Taylor, who has remained Manfredy's trainer even as Manfredy has become a million-dollar fighter, remembers that the kid, good as he was, could never quite reach the top. When marijuana and drink became a part of Manfredy's life, boxing no longer seemed as important as it might have.
Manfredy's humiliation in 1992 at having to admit his drug use to his father, who confronted him after noticing Angel's suspicious behavior, was profound. Angel was nearly paralyzed by the disappointment he caused in the one man he wanted to impress. Perhaps he would have come out of this without the accident, but he wouldn't have come out of it as quickly as he did.
The accident, and his religious revelation, also caused him to put the rest of his life and even his boxing into spiritual terms. Nowadays he walks through what he calls "dream doors" toward "spirit fights"—bouts that involve the winning and losing of souls as well as titles. After the Gatti fight, which he says he dreamed beforehand in every particular, he whispered into the beaten boxer's ear, "I've just taken your soul."
"And you know what," he says, " Gatti hasn't been the same since. Gatti is no longer Gatti."
For a fellow who was tagged dumb and stupid in school, Manfredy is capable of directing complicated morality plays in the ring.
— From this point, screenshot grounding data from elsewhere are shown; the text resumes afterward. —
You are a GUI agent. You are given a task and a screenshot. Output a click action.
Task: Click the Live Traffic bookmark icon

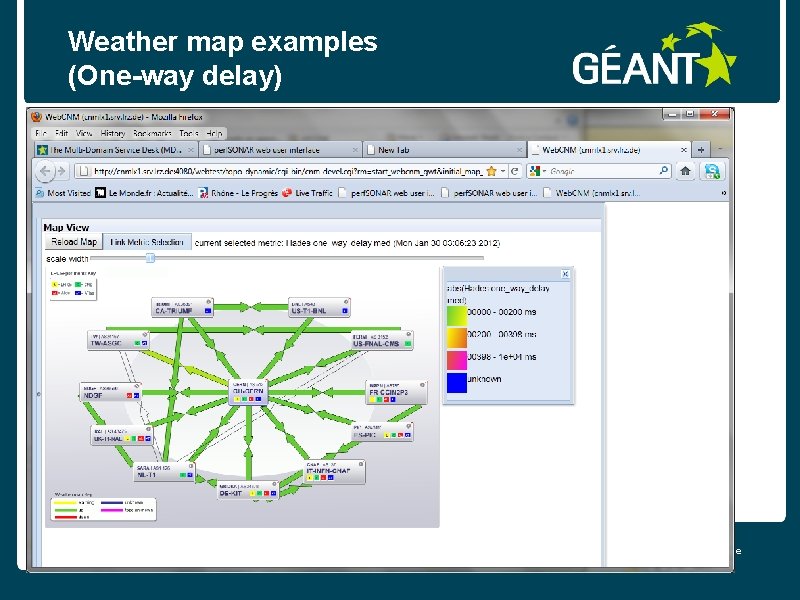(287, 193)
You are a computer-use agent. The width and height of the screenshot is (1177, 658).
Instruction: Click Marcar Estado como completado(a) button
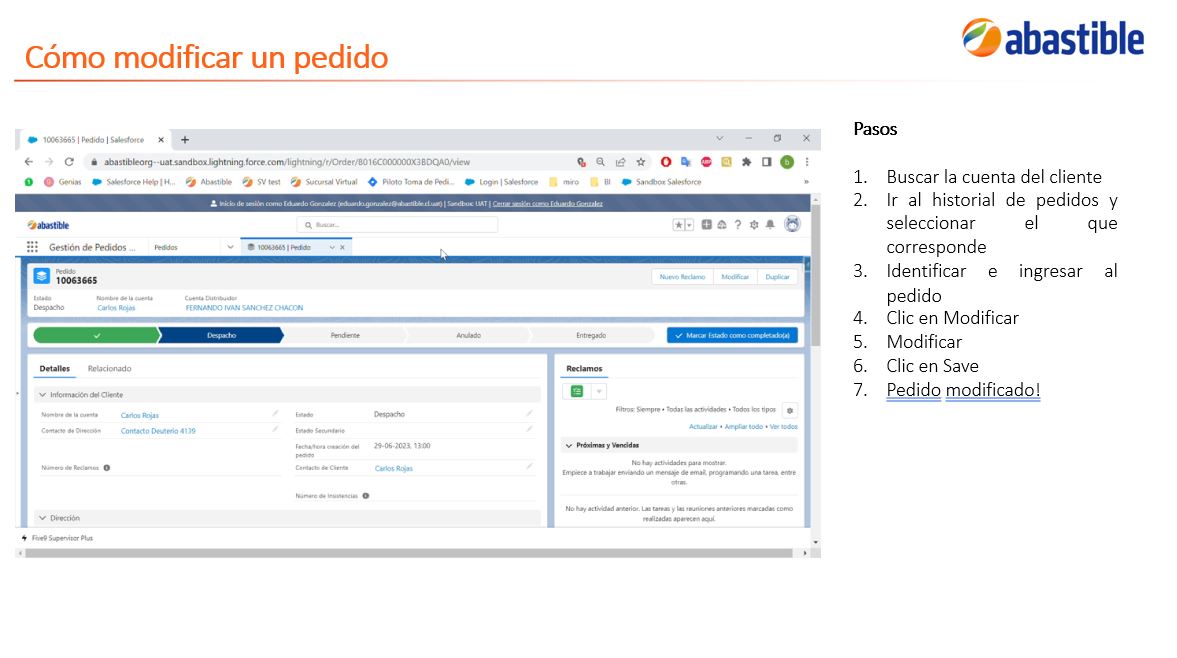[733, 335]
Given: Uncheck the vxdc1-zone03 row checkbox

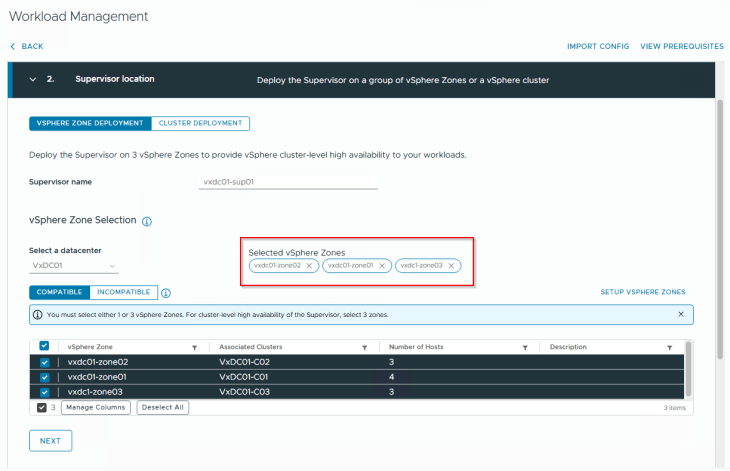Looking at the screenshot, I should tap(44, 392).
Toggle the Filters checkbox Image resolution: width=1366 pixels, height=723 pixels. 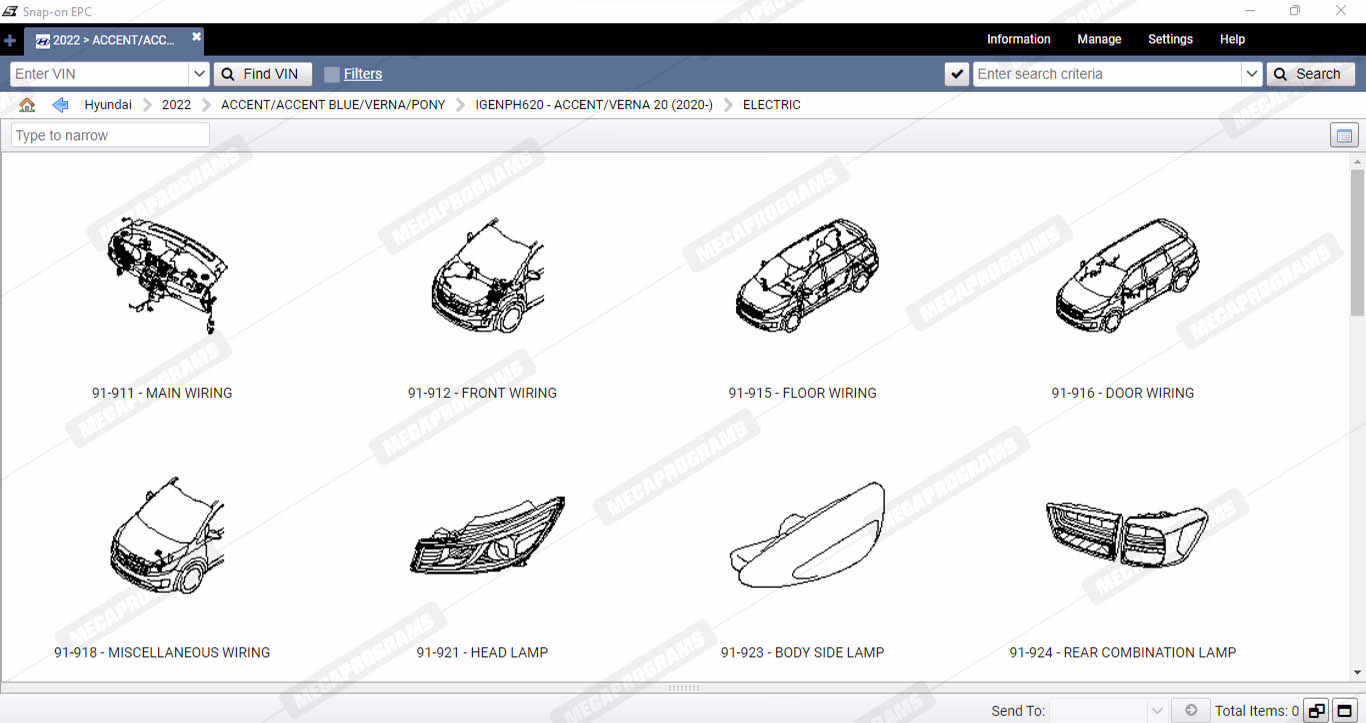click(332, 74)
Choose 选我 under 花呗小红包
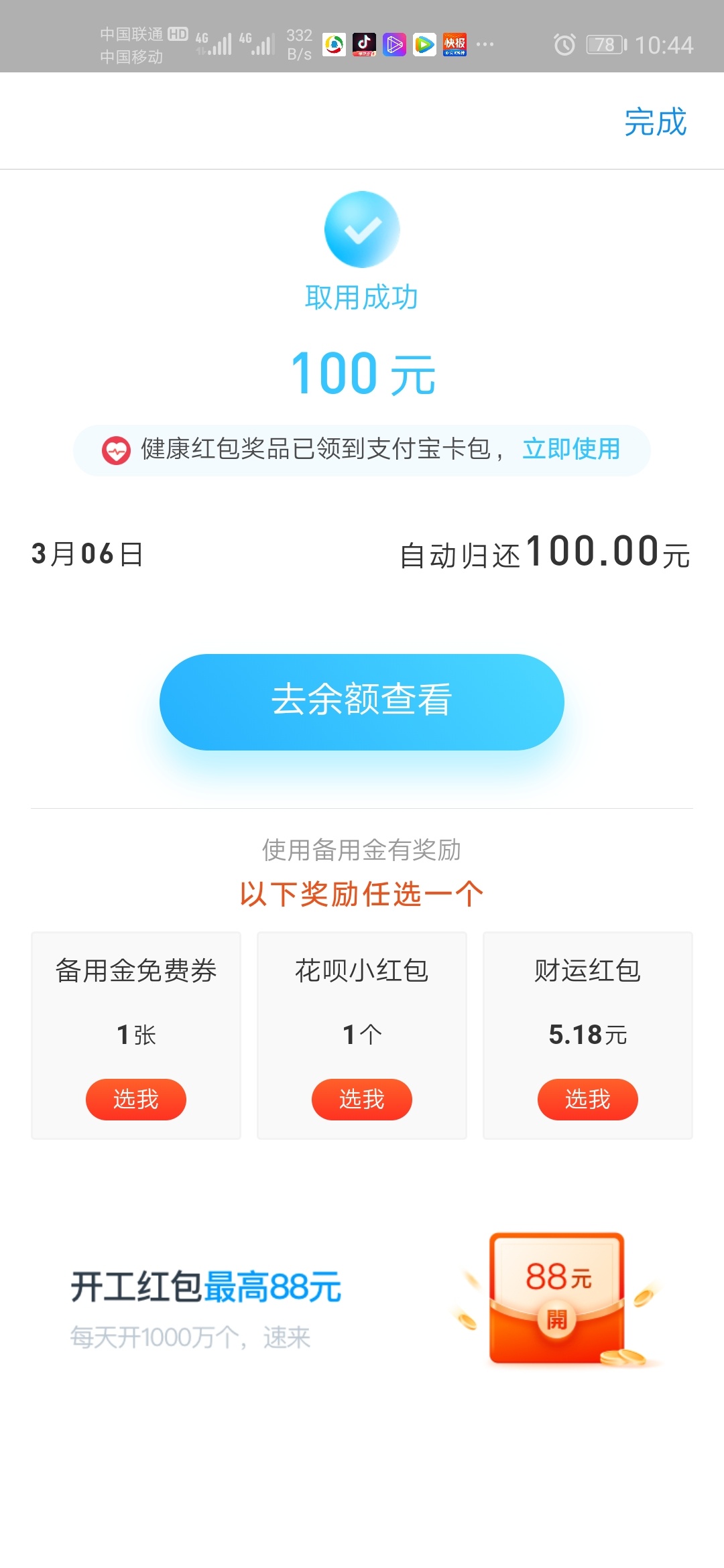Viewport: 724px width, 1568px height. (362, 1099)
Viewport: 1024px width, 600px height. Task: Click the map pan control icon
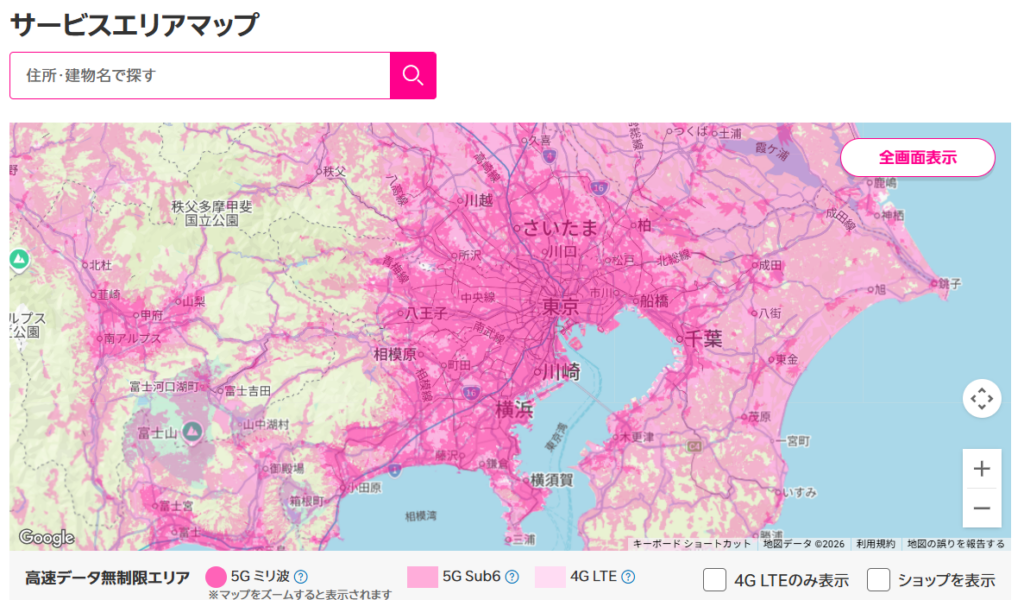(x=982, y=398)
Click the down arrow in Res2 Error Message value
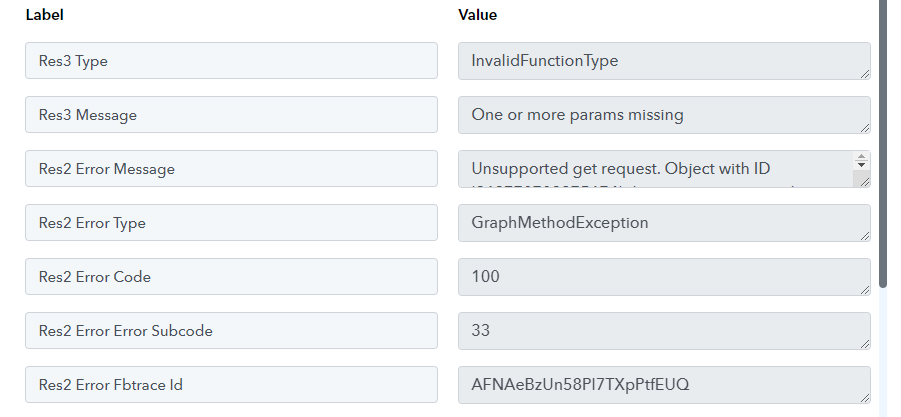The width and height of the screenshot is (901, 417). pyautogui.click(x=861, y=165)
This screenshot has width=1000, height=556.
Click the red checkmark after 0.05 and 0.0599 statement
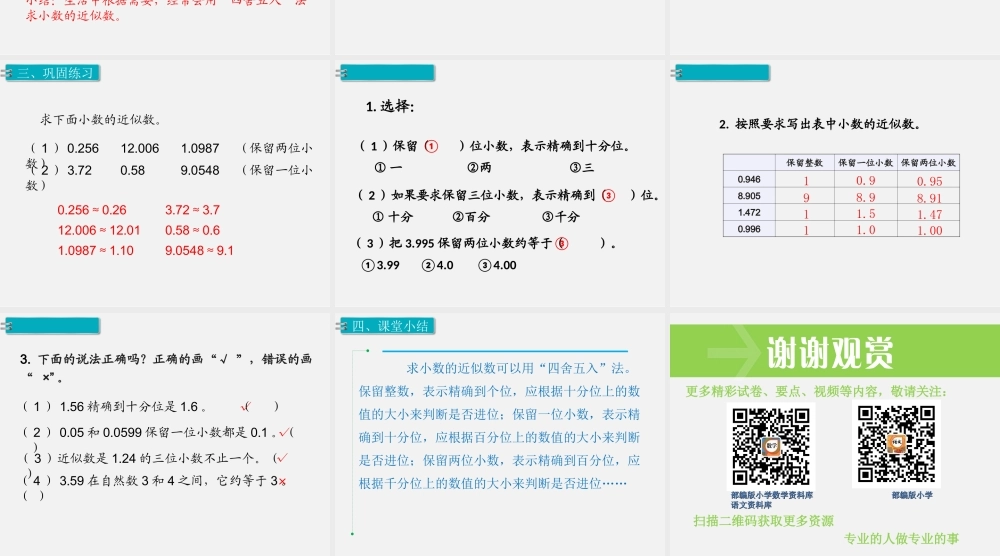285,432
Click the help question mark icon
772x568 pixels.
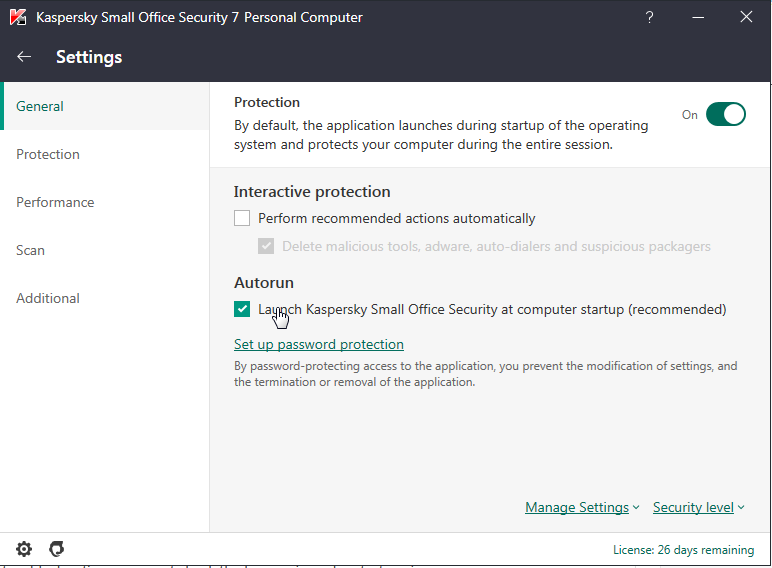pyautogui.click(x=649, y=17)
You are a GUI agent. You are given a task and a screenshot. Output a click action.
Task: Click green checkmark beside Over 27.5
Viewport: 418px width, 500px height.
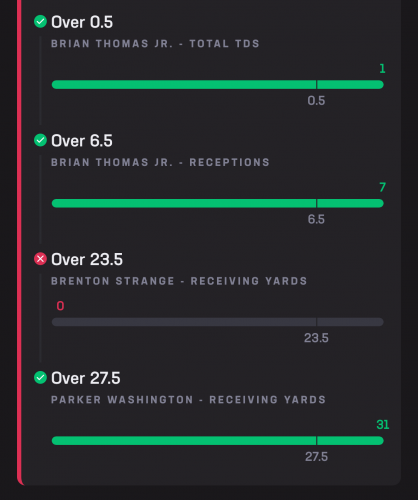(40, 378)
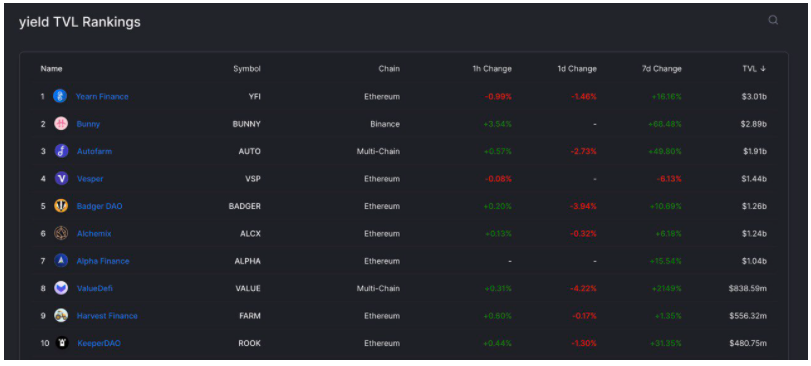Click the Chain column header
This screenshot has width=811, height=366.
pos(389,69)
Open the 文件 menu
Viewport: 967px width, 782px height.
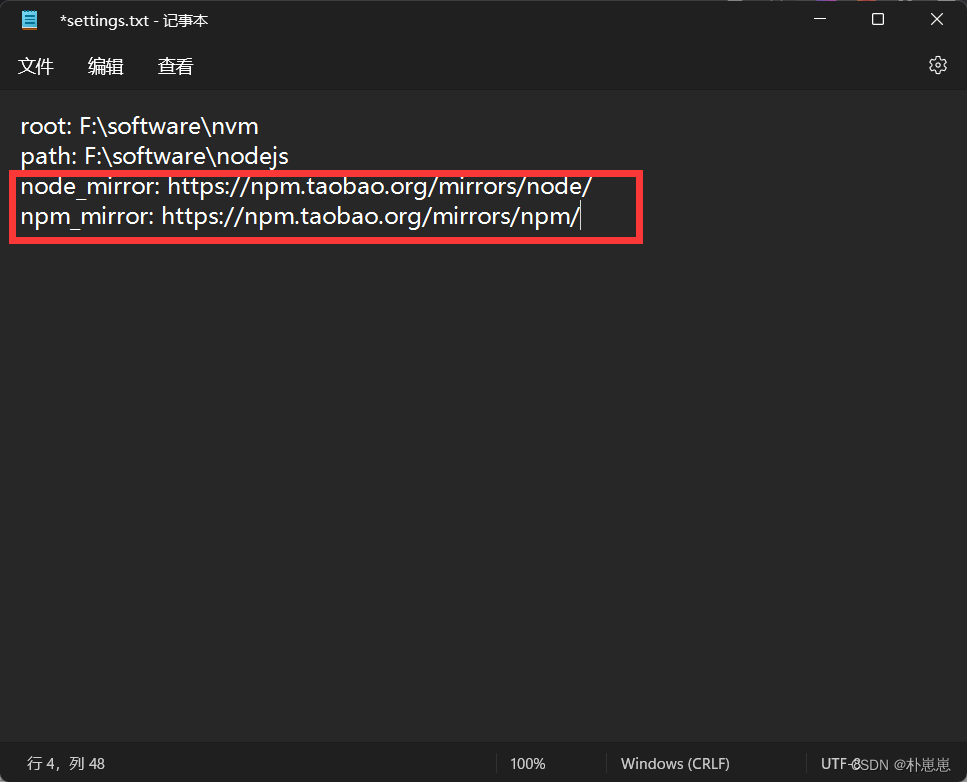click(36, 66)
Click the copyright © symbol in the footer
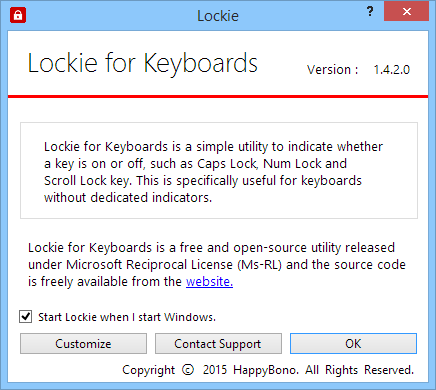This screenshot has height=390, width=436. pos(188,370)
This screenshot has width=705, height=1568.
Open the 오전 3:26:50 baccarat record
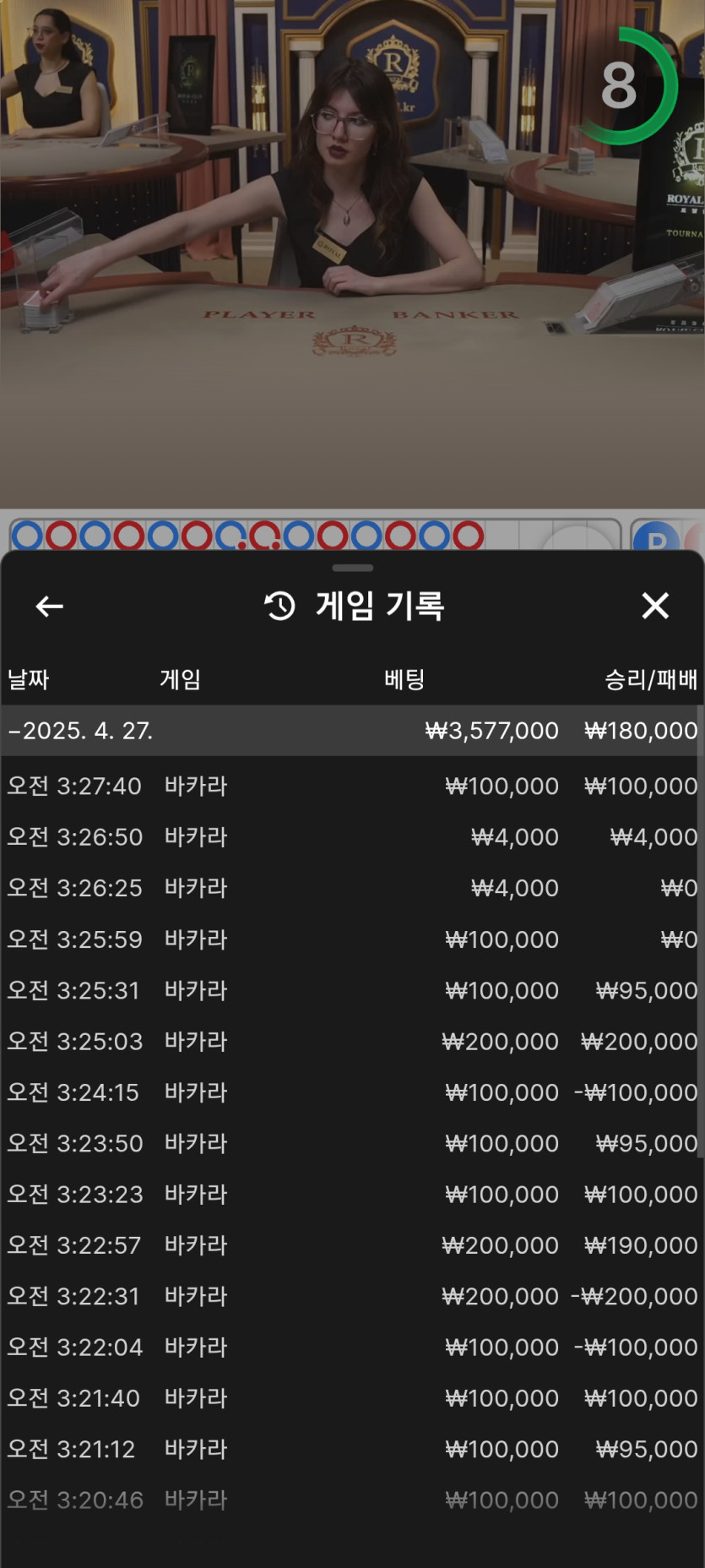(352, 836)
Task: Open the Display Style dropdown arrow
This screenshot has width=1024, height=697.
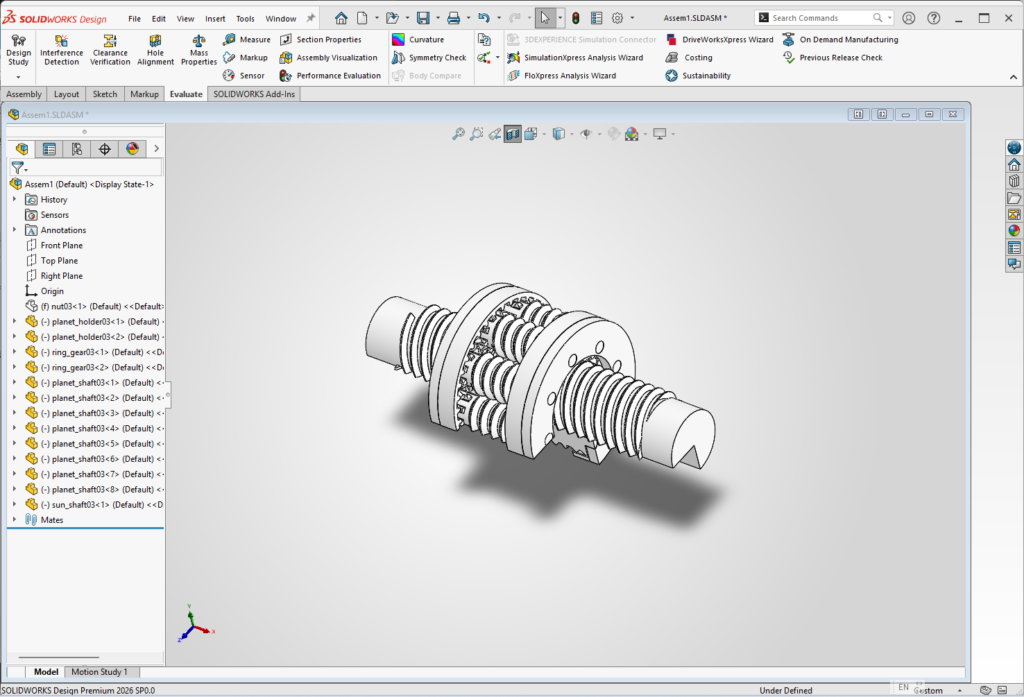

Though he calls himself El Diablo and still wears that cheap mask, what he really means to tell is the story of the good fight. He is, after all, a married man (he exchanged vows inside a ring on Thanksgiving with his high school sweetheart, Yvette Rivera, the mother of his children, Celeste, 5; Marina, 3; and Angel II, 2) and is as settled as most. (He owns a 4,000-square-foot triplex in East Chicago.) He visits high schools to tell his heroic tale and, training to the point where he needs to be kicked out of the gym, uses his boxing as a kind of mission as "the Lord's foot soldier."
For the Mayweather fight he promises additional advancement of good, as the tattoos wage their war back and forth across his chest. Look for it, he says. "You'll see, I'm just an angel in disguise."